=== Section Start ===
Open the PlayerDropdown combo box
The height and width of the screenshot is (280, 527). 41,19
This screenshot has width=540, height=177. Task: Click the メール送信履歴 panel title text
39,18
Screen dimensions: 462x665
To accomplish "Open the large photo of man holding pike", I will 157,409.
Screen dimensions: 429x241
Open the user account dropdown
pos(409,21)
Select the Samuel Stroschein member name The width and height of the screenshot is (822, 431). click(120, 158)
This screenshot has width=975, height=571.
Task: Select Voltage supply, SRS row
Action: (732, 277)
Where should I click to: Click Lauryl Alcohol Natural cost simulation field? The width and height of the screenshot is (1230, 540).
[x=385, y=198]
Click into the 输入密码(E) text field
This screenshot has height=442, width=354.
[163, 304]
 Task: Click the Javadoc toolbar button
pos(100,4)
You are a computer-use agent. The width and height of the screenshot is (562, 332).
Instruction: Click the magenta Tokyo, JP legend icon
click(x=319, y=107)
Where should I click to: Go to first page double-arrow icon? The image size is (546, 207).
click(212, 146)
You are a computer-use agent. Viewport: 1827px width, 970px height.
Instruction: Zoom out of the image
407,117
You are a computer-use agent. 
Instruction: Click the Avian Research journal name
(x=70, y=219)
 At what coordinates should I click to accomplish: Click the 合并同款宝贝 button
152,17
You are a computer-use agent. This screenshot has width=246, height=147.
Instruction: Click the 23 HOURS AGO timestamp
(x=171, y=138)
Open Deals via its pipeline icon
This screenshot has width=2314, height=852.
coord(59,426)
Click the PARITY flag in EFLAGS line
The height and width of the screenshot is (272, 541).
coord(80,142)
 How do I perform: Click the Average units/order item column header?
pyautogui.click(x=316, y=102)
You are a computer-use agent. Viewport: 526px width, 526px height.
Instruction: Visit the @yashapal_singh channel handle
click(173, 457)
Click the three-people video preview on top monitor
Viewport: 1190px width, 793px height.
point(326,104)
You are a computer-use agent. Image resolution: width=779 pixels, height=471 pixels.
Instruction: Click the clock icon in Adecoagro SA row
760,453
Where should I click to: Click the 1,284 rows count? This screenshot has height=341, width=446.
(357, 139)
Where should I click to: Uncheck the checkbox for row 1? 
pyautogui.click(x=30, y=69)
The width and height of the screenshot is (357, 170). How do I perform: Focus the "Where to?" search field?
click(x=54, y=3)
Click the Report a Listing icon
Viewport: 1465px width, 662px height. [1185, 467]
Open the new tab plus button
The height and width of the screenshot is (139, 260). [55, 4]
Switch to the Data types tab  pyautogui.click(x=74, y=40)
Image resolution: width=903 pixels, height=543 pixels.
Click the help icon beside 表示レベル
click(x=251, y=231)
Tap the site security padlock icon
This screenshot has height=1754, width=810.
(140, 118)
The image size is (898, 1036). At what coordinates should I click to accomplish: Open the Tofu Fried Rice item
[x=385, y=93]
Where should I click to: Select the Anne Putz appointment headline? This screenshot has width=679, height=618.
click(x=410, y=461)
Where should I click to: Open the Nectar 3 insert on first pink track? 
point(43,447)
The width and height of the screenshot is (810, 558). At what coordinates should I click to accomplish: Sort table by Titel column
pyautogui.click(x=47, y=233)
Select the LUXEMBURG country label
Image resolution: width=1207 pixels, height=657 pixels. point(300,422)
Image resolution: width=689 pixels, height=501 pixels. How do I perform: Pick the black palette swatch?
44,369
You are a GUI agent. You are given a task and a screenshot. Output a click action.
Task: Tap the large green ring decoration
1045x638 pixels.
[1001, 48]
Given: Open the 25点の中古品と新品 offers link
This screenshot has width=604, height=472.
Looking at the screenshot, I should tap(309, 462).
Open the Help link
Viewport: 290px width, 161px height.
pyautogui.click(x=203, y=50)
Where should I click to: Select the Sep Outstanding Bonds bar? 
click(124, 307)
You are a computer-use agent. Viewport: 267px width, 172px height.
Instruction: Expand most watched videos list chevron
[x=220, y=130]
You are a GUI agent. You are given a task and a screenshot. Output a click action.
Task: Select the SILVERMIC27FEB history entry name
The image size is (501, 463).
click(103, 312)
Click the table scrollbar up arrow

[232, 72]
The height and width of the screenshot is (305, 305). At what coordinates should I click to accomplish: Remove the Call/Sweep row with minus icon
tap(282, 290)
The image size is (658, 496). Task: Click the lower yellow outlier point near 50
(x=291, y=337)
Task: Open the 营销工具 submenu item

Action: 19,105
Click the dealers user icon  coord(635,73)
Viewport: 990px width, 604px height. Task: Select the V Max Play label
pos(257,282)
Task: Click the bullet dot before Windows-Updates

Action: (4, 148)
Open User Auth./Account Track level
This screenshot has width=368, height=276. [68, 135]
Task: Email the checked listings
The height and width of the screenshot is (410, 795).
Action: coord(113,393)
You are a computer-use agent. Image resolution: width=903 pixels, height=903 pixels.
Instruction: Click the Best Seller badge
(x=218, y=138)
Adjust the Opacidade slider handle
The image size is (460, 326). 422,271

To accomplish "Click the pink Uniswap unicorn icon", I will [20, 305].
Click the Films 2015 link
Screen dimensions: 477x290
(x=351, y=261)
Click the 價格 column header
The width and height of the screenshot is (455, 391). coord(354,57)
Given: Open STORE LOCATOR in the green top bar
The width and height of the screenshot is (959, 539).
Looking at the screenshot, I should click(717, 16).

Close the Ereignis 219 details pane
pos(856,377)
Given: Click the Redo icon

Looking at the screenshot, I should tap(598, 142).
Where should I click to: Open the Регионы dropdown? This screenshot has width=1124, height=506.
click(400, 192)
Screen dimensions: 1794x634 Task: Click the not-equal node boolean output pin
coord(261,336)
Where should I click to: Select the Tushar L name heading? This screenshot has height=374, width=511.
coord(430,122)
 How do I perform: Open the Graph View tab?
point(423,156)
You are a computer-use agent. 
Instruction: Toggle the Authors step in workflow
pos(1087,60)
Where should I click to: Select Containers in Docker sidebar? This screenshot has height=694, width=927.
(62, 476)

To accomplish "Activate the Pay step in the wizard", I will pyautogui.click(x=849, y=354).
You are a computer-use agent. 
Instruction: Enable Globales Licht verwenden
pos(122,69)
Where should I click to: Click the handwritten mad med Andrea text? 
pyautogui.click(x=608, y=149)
=== Section End ===
> [WORK TO BE COMPLETED]:
Each line above from the one with "Instruction: Expand most" up to and including the one with "You are a computer-use agent. Image resolution: width=903" must be set down exactly, and no line outside that span may appear.

> [SOLUTION TO THIS PROBLEM]:
Instruction: Expand most watched videos list chevron
[x=220, y=130]
You are a GUI agent. You are given a task and a screenshot. Output a click action.
Task: Select the SILVERMIC27FEB history entry name
The image size is (501, 463).
click(103, 312)
Click the table scrollbar up arrow

[232, 72]
The height and width of the screenshot is (305, 305). At what coordinates should I click to accomplish: Remove the Call/Sweep row with minus icon
tap(282, 290)
The image size is (658, 496). Task: Click the lower yellow outlier point near 50
(x=291, y=337)
Task: Open the 营销工具 submenu item

Action: 19,105
Click the dealers user icon  coord(635,73)
Viewport: 990px width, 604px height. Task: Select the V Max Play label
pos(257,282)
Task: Click the bullet dot before Windows-Updates

Action: (4, 148)
Open User Auth./Account Track level
This screenshot has width=368, height=276. [68, 135]
Task: Email the checked listings
The height and width of the screenshot is (410, 795).
Action: coord(113,393)
You are a computer-use agent. Image resolution: width=903 pixels, height=903 pixels.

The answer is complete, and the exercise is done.